README
¶
sorthelper
sorthelper is a Go library which provides convenience for sorting slices and user-defined collections.
Installation
go get github.com/weiwenchen2022/sorthelper
Reference
godoc or http://godoc.org/github.com/weiwenchen2022/sorthelper
Documentation
¶
Overview ¶
Package sorthelper provides convenience for sorting slices and user-defined collections.
Example ¶
package main
import (
"fmt"
"sort"
"github.com/weiwenchen2022/sorthelper"
)
type Person struct {
Name string
Age int
}
func (p Person) String() string {
return fmt.Sprintf("%s: %d", p.Name, p.Age)
}
// ByAge implements sort.Interface for []Person based on
// the Age field, by providing Less and using the Len and
// Swap methods of the embedded slice value.

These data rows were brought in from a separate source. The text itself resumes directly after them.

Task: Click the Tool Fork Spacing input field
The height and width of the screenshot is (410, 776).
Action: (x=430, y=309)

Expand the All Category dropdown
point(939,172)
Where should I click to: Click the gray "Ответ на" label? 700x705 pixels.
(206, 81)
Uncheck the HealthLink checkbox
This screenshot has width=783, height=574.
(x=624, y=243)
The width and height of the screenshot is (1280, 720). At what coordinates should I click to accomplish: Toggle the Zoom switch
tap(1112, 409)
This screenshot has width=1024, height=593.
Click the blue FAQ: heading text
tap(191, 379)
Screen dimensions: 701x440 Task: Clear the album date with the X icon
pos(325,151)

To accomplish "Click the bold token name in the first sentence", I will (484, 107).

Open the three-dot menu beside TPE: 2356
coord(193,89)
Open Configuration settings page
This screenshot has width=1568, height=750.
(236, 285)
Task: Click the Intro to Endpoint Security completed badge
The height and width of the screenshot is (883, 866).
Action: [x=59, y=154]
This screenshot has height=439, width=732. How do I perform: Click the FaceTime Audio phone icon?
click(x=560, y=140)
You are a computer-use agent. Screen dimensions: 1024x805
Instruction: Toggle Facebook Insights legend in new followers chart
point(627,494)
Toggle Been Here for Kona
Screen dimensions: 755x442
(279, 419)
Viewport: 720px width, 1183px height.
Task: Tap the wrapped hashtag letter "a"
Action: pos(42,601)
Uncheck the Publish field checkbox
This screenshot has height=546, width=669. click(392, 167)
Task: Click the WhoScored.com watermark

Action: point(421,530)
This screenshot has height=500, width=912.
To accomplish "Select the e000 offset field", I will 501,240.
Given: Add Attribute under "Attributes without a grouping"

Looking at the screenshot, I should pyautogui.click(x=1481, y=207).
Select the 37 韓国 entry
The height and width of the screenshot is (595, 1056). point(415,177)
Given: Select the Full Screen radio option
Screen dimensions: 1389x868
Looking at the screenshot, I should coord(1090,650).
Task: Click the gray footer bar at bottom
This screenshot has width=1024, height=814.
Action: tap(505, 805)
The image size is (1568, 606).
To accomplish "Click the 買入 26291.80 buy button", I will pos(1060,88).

type ByAge struct{ sorthelper.Slice[Person] }
func (a ByAge) Less(i, j int) bool { return a.Slice[i].Age < a.Slice[j].Age }
func main() {
people := []Person{
{"Bob", 31},
{"John", 42},
{"Michael", 17},
{"Jenny", 26},
}
fmt.Println(people)
// There are two ways to sort a slice. First, one can define
// a set of methods for the slice type, as with ByAge, and
// call sort.Sort. In this first example we use that technique.
sort.Sort(ByAge{people})
fmt.Println(people)
// The other way is to use sort.Slice with a custom Less
// function, which can be provided as a closure. In this
// case no methods are needed. (And if they exist, they
// are ignored.) Here we re-sort in reverse order: compare
// the closure with ByAge.Less.
sort.Slice(people, func(i, j int) bool {
return people[i].Age > people[j].Age
})
fmt.Println(people)
}
Output: [Bob: 31 John: 42 Michael: 17 Jenny: 26] [Michael: 17 Jenny: 26 Bob: 31 John: 42] [John: 42 Bob: 31 Jenny: 26 Michael: 17]
Example (SortKeys) ¶
ExampleSortKeys demonstrates sorting a struct type using Sorter with programmable sort criteria.
package main
import (
"fmt"
"github.com/weiwenchen2022/sorthelper"
)
// A couple of type definitions to make the units clear.
type earthMass float64
type au float64
// A Planet defines the properties of a solar system object.
type Planet struct {
name string
mass earthMass
distance au
}
var planets = []Planet{
{"Mercury", 0.055, 0.4},
{"Venus", 0.815, 0.7},
{"Earth", 1.0, 1.0},
{"Mars", 0.107, 1.5},
}
// ExampleSortKeys demonstrates sorting a struct type using Sorter with programmable sort criteria.
func main() {
// Closures that order the Planet structure.
name := func(p1, p2 *Planet) bool {
return p1.name < p2.name
}
mass := func(p1, p2 *Planet) bool {
return p1.mass < p2.mass
}
distance := func(p1, p2 *Planet) bool {
return p1.distance < p2.distance
}
decreasingDistance := func(p1, p2 *Planet) bool {
return distance(p2, p1)
}
// Sort the planets by the various criteria.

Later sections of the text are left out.